If your leaderboard accepts scores from client-side calls, it is trivially easy to spoof. Intercept the request, change the value, replay it. Done. Your leaderboard fills up with impossible scores and legitimate players stop caring.

CheddaBoards handles this differently because the canister runs the validation logic — not the client.

When a game session starts, the canister issues a signed session token. Scores submitted at the end of that session are validated against it. The canister checks the math. It checks the timing. It checks rate limits. It checks statistical plausibility against the player's history.

There is no request to intercept because the trust anchor is not between the client and a server — it is inside the canister itself.

For a solo indie developer, this means you get anti-cheat that would cost serious engineering hours to build from scratch, included by default.

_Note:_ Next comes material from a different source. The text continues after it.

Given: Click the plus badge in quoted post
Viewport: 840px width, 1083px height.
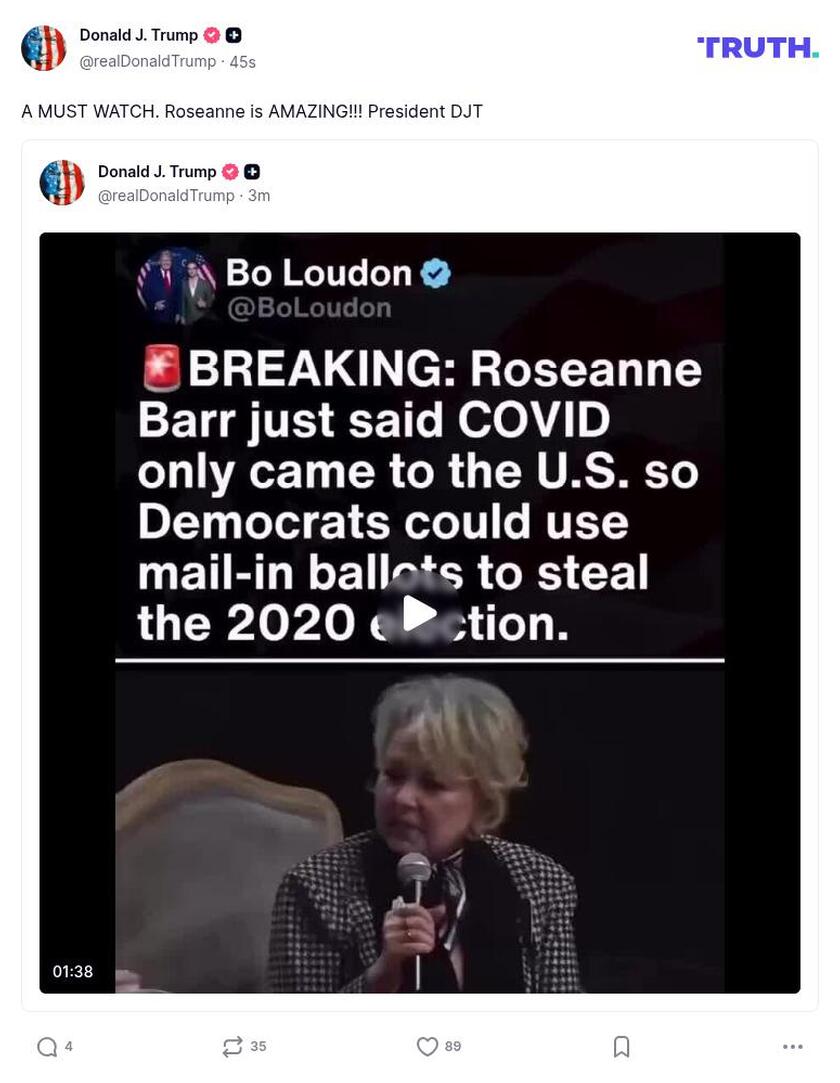Looking at the screenshot, I should 252,171.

What It Looks Like to Integrate

I built three games on CheddaBoards to prove the integration was actually as simple as I wanted it to be.

The Cheese Game

A Pac-Man-style arcade game for the Cheese Coin community on ICP. The original proof that the infrastructure worked in production, with real users, under real load.

CheddaClick

The stress test. A clicker game that hammers the score submission pipeline constantly. Fast inputs, frequent calls, continuous leaderboard updates. If something was going to break, CheddaClick would find it.

Scooter Dash

The demo. An endless runner built specifically to sit inside a developer dashboard, so anyone evaluating CheddaBoards could play a game, watch their score appear on a leaderboard, and immediately understand what they were looking at.

Each game runs the same backend. Each player profile carries across all of them. That cross-game identity is one of the things I am most proud of.

Where It Is Now

CheddaBoards ships with Godot and Unity SDKs, a REST API for everything else, and is listed on the Godot Asset Library. The docs are live on GitHub. We are on version 1.10.0.

500+ players are already on it — before any real marketing, purely through word of mouth inside the ICP developer community and people discovering the games.

Next issue I will talk about the part of this story I have not written about yet — how I actually learned to do all of this, starting from zero, in the gaps between shifts.

That one gets a bit more personal.

In a professional kitchen, the equipment does not get credit. The stove does not get a mention in the review. The pass does not appear in the write-up.

But a kitchen without reliable equipment produces inconsistent food. Every chef knows this. You can have the best team in the world and a faulty oven will undo them.

Infrastructure is the same. Players do not think about your backend. They should not have to. But the moment it fails — the moment a score does not save, a leaderboard goes stale, a login breaks — they feel it immediately.

CheddaBoards is the equipment. Built to not be noticed.